◆ **Data provided**:
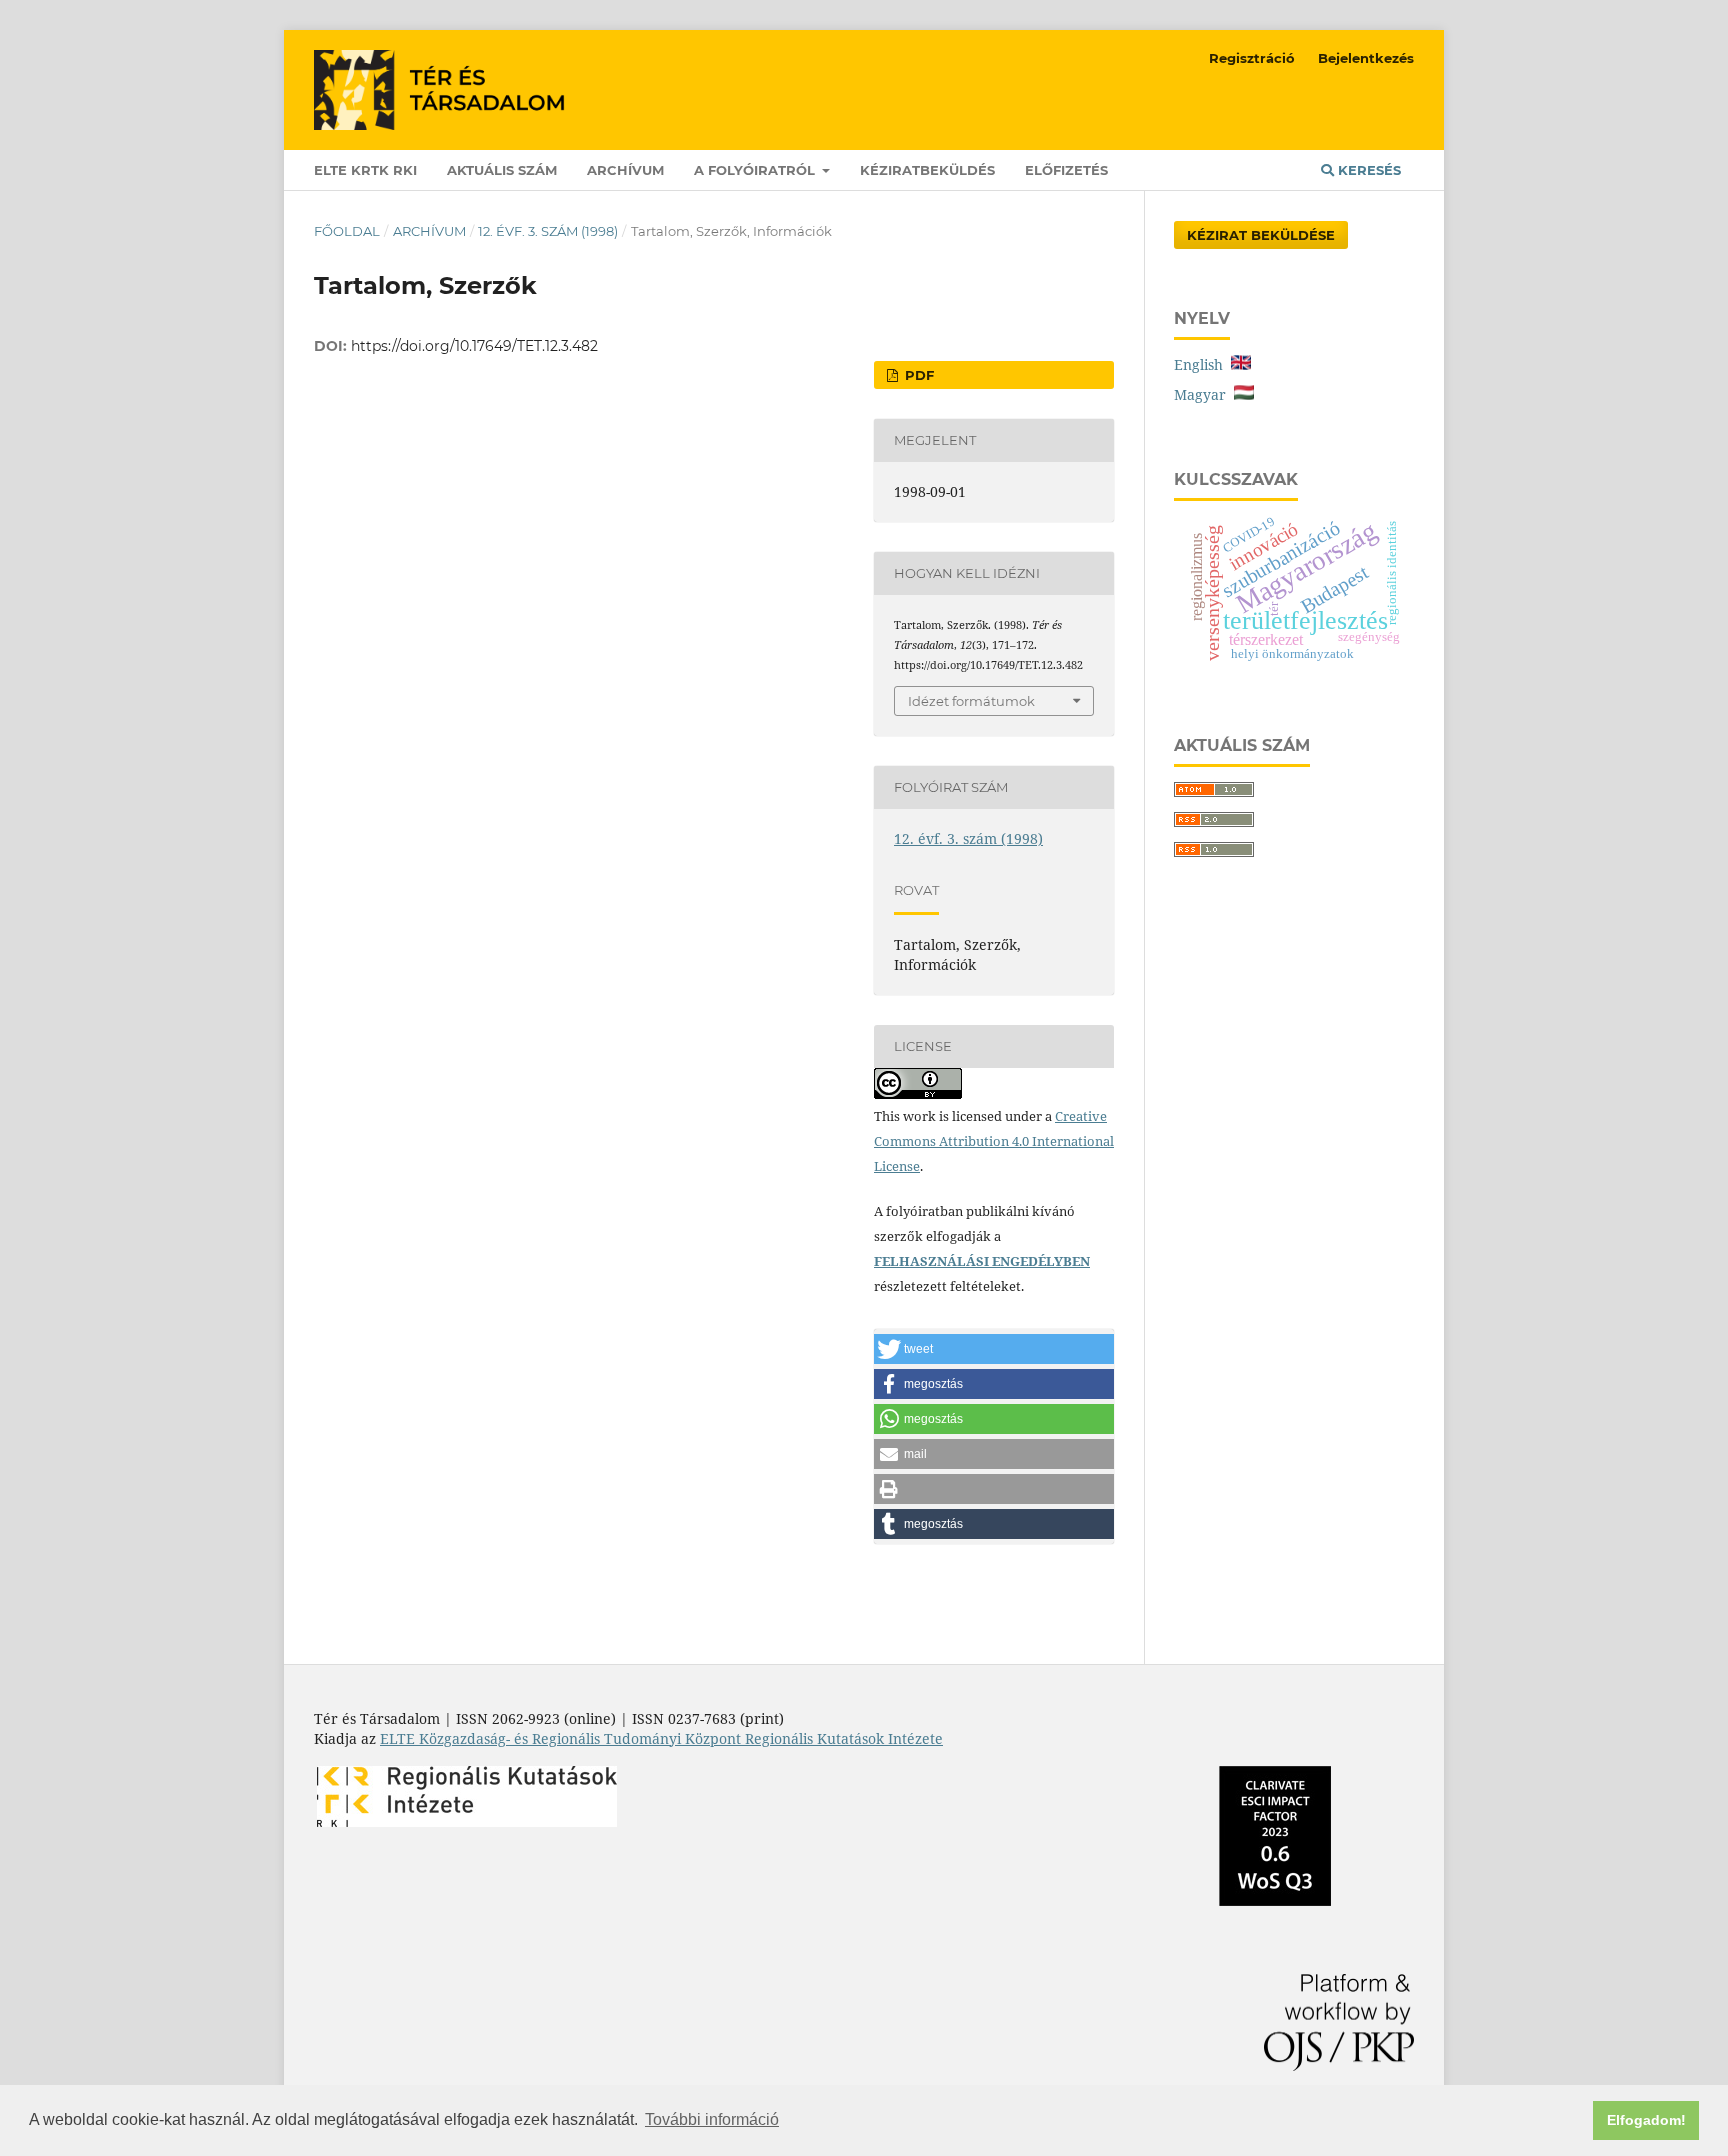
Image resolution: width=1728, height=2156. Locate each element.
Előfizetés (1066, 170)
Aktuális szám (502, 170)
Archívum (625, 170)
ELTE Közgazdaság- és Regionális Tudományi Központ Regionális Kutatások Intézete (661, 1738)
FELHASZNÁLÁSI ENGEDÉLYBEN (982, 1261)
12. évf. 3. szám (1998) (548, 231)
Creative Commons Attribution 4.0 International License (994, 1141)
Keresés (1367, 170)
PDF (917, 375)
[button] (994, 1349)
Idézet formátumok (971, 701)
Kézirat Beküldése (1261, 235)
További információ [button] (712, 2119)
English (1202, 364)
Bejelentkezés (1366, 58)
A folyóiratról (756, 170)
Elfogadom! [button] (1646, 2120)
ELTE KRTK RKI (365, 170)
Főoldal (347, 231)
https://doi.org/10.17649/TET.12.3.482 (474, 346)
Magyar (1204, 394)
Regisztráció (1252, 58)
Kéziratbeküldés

◆ **Task prompt**: Provide the count of lines in the data above containing "ELTE", and nothing further.

◆ **Answer to the problem**: 2